Согрин натянул вожжи, рванул удила и заставил его успокоиться.
Потрогал засунутую за пазуху чугунную гирьку. Может понадобиться. Предвидеть всего нельзя. Невозможно. Неизвестно ведь, как решит Холяков? Что подумает? Что сделает?..
Тот действительно почуял неладное. Не доходя до неподвижной подводы, остановился, опустил руку в карман (значит, вооружен!), спросил издали:
— Кто? Чего средь дороги поделываешь?
— Ай, не узнал? — спросил Согрин с кошевы.
— Прокопий Екимыч?
— Не сумлевайся! Подходи. Дело есть свойское.
И подъехал навстречу. Показал на сиденье в кошеве, рядом с собой.
— Садись. Поспешать надо!
— Куда?
— Сам же просил с Барышевым свести. Или уж передумал?
Холяков помедлил, засомневался, наверно.
— В лес?
— Не в деревню же. Такие люди только в лесу живут.
— В какой лес-то?
— По пути расскажу. Не стоять же мне здеся. Все расскажу тебе, Кузьма Саверьяныч! Один я знаю, где Барышев. Нынче утром, как за сеном-то ездил, в поле его повстречал, разговаривал. Теперича уж сам решай: то ли будешь его покрывать и чего надумал в действие приводить, то ли возьмешь его там живым, целехоньким и, куда надобно, предоставишь. Я согласный помогать тебе так и этак.
Говорил по-дружески, но Холяков колебался:
— Тогда обожди малость, Прокопий Екимыч. Я домой зайду, потеплее оденусь и бабу предупрежу, что мы с тобой по делу поехали.
— Это, однако, лишнее! — отрезал Согрин. — Бабам не доверяю. Сплетни-то разносить по селу. Давай уж так: либо едем сейчас же с этого места, либо совсем до свиданьица: я тебя не видел, ты меня не встречал!
И тронул коня вожжами.
— Не спеши! — остановил Холяков.
«Неужто придется кончать его здесь, самому пачкаться, — угрюмо подумал Согрин. — Ах, боже мой!»
Но Холяков сел в кошеву, надвинул по уши шапку, сам понукнул коня и голосом, явно изменившимся, предупредил:
— Ничего тебе не простится, Прокопий Екимыч, если меня обманешь!
— Да какой мне резон-то обманывать, — повеселел Согрин. — Я только в данном случае кучер. Барышев даже рад с тобой повидаться!
Путь был не длинный, конь шел ходко, а Согрин еще и кнутом подхлестывал.
Как и утром, он снова оставил подводу у стога близ Чайного озерка, а до загороди Гурлева направился пешком. Холяков шел по лесу за ним след в след. Согрин прокладывал тропу не оглядываясь. Ему все время казалось: если он оглянется, то выдаст себя, тогда Холяков скосит его пулей или же дальше шагу не ступит.

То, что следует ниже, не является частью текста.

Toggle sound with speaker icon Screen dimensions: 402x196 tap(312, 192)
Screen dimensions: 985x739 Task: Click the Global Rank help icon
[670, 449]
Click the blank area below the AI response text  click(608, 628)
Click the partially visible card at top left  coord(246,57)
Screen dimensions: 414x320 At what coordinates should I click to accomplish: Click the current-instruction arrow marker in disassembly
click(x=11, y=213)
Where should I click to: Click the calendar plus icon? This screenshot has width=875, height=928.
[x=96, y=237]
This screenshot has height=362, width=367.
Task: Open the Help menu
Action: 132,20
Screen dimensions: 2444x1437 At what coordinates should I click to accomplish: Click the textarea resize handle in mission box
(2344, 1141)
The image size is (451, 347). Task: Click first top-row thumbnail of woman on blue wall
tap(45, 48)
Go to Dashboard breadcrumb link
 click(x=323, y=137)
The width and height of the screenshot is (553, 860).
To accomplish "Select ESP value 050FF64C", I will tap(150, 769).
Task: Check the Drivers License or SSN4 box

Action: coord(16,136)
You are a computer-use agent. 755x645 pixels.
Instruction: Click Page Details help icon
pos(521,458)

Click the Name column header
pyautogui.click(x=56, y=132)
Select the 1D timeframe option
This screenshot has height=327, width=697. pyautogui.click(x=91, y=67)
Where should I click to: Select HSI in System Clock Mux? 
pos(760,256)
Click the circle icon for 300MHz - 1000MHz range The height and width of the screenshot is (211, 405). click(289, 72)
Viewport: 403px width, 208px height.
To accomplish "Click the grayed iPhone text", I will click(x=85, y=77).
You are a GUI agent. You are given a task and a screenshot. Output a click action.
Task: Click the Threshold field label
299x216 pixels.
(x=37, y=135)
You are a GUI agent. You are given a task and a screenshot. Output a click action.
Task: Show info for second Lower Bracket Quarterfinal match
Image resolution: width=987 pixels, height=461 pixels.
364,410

Вот уже и загородка наконец! Вот и полевая избушка. Рассеялся вокруг запах дыма от костра в очаге. В неплотно прикрытую дверь блеснула полоска света.
— Так это же Гурлева загородка! — сказал Холяков. — Значит, на свое бывшее поле забрел бывший хозяин?
— К себе явился, — подтвердил Согрин. — Истосковался, небось. А ты не шуми, не пугай понапрасну.
Подошли от угла. Встали за простенок. Согнутым пальцем Согрин постучался в косяк.
— Павел Афанасьич! Свои…
Тот не ответил.
— Барышев! — погромче позвал Согрин. — Живой ли?..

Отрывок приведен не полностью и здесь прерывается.